Configure a Kubernetes cluster on GCP
Objectives
The goal of this tutorial is to set up and configure a Kubernetes cluster on GCP to allow users to install a kdb Insights Enterprise.
Terraform artifacts
If you have a full commercial license, kdb Insights Enterprise provides default Terraform modules which are delivered as a TGZ. These modules are available through the KX Downloads Portal.
You will need to download the artifact and extract it.
Prerequisites
For this tutorial you will need:
A Google Cloud account.
A Google Cloud user with admin privileges.
A Google Cloud project with the following APIs enabled:
Cloud Resource Manager API
Compute Engine API
Kubernetes Engine API
Cloud Filestore API
Sufficient Quotas to deploy the cluster.
A client machine with Google Cloud SDK.
A client machine with Docker.
Note
On Linux, additional steps are required to manage Docker as a non-root user.
Environment Setup
To extract the artifact, execute the following:
tar xzvf kxi-terraform-*.tgz
The above command will create the kxi-terraform directory. The commands below are executed within this directory and thus use relative paths.
To change to this directory execute the following:
cd kxi-terraform
The deployment process is performed within a Docker container which includes all tools needed by the provided scripts. A Dockerfile is provided in the config directory that can be used to build the Docker image. The image name should be kxi-terraform and can be built using the below command:
docker build -t kxi-terraform:latest ./config
Service Account Setup
The Terraform scripts require a Service Account with appropriate permissions which are defined in the kxi-gcp-tf-policy.txt file.

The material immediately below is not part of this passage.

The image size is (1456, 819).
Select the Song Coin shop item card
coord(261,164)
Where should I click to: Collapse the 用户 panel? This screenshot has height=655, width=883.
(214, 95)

The service account should already exist.
Note
The below commands should be run by a user with admin privileges.
Create json key file for service account:
gcloud iam service-accounts keys create "${SERVICE_ACCOUNT}.json" --iam-account="${SERVICE_ACCOUNT_EMAIL}" --no-user-output-enabled
where:
- SERVICE_ACCOUNT is the name of an existing service account
- SERVICE_ACCOUNT_EMAIL is the email address of an existing service account
The command will create the json file in the base directory. You will need to use filename later when updating the configuration file.
Grant roles to service account:
while IFS= read -r role
do
gcloud projects add-iam-policy-binding "${PROJECT}" --member="serviceAccount:${SERVICE_ACCOUNT_EMAIL}" --role="${role}" --condition=None --no-user-output-enabled
done < config/kxi-gcp-tf-policy.txt
where:
- PROJECT is the GCP project used for deployment
- SERVICE_ACCOUNT_EMAIL is the email address of the service account
Configuration
The Terraform scripts are driven by environment variables, which configure how the Kubernetes cluster is deployed. These variables are populated by running the configure.sh
script as follows.
./scripts/configure.sh
Select GCP
and enter your project name and credentials file name.
Select Cloud Provider
Choose:
AWS
Azure
> GCP
Set GCP Project
> myproject
Set GCP Credentials JSON filename (should exist on the current directory)
> credentials.json
Select the Region to deploy into:
Select Region
asia-northeast2
asia-northeast3
asia-south1
asia-south2
asia-southeast1
asia-southeast2
australia-southeast1
australia-southeast2
europe-central2
europe-north1
europe-southwest1
europe-west1
europe-west10
europe-west12
europe-west2
europe-west3
europe-west4
europe-west6
europe-west8
europe-west9
me-central1
me-central2
me-west1
northamerica-northeast1
northamerica-northeast2
northamerica-south1
southamerica-east1
southamerica-west1
us-central1
us-east1
us-east4
us-east5
us-south1
us-west1
us-west2
us-west3
us-west4
Select the Architecture Profile:
Select Architecture Profile
Choose:
> HA
Performance
Cost-Optimised
Enter how much capacity you require for rook-ceph, if you press enter this uses the default of 100Gi.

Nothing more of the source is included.